+++ Extract to read

After his staggering war epic 1917 that took home multiple Oscars, Sam Mendes graced Toronto International Film Festival (TIFF) 2022 with a quiet, sober rumination on love and identity in 1980s Britain. 

Empire of Light, supposedly drawn from Mendes’ personal experiences growing up in England, revolves around the lives of people working at an old, marquee cinema called Empire on the southern coast of the UK. The duty manager of the cinema, Hilary, played by Olivia Colman, leads a rather lonely, uneventful life that is frequented by sexual ordinances with the cinema manager, played by Colin Firth, and the mundane monotony of looking after a remote cinema. 

Despite the presence of a vibrant bunch of employees that inhabit various duties around the theatre, Hilary retreats to a reclusive lifestyle that seems to be more a function of her personality than a conscious choice. She makes excuses to get out of meeting her coworkers for drinks, walks out on restaurant appointments, and lies in bed staring aimlessly at the window. 

Enter Stephen, played by Micheal Ward, a young Black man who is passionate about studying architecture. While working at the cinema, he quietly transforms Hilary’s life. When Hilary initially shows Stephen around, they stumble upon an abandoned third floor, which becomes the meeting spot for the two over the course of the film. 

From having sex to helping an injured bird recover to building sandcastles by the beach, they find love in each other through a variety of activities. But Hilary’s past as a diagnosed schizophrenic patient and Stephen’s racial identity in an unsettling and turbulent political time, catalyzes a fallout in the later stages of the film. Stephen begins seeing an older friend Ruby and a racist mob beats him up, while Hilary descends into further bouts of schizophrenia, culminating in admission to a social services hospital. 

Empire of Light seemingly has a very rudimentary plot that is no stranger to the big screen. The writing also feels sketchy at times. For instance, while the relationship between Hilary and Stephen is paramount to the film, it feels convenient and sometimes superficial. Mendes wishes to show the complexity of their relationship while grounding it in their personal conflicts, yet it all comes across as a tad half-baked and haphazard. 

What helps the film escape mediocrity is a phenomenal, often heartbreaking, performance by Olivia Colman, powerfully supported by Micheal Ward, Colin Firth, and the rest of the cast. Colman not only embodies the helpless, powerless situations Hilary often finds herself in, but she intricately communicates the rollercoaster of feelings a person diagnosed with schizophrenia might display. She deftly moves from guilt and remorse to playfulness and raging anger. Every time you see her on screen, you discover a new dimension to Hilary’s life and the dire, painful circumstances she often finds herself in.

++++++
+++ Dataset extract

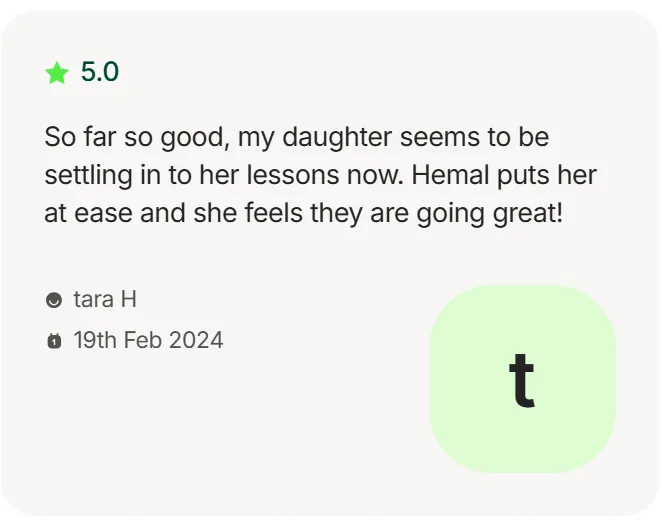Screen dimensions: 662x520
Task: Click the letter t in the avatar
Action: tap(522, 380)
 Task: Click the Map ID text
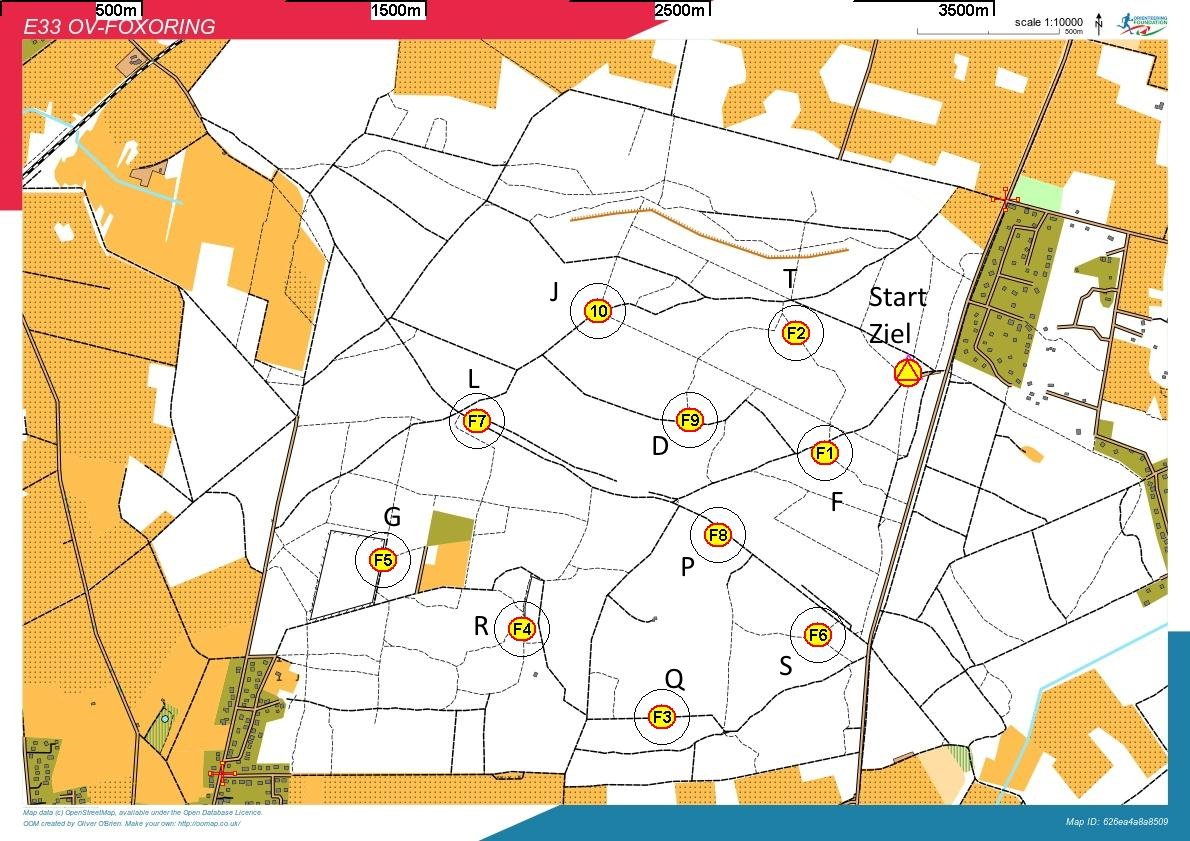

++++++

Your goal – According to the film review, where is the cinema called Empire located? The material plays no part in this.

Written reply – On the southern coast of the UK.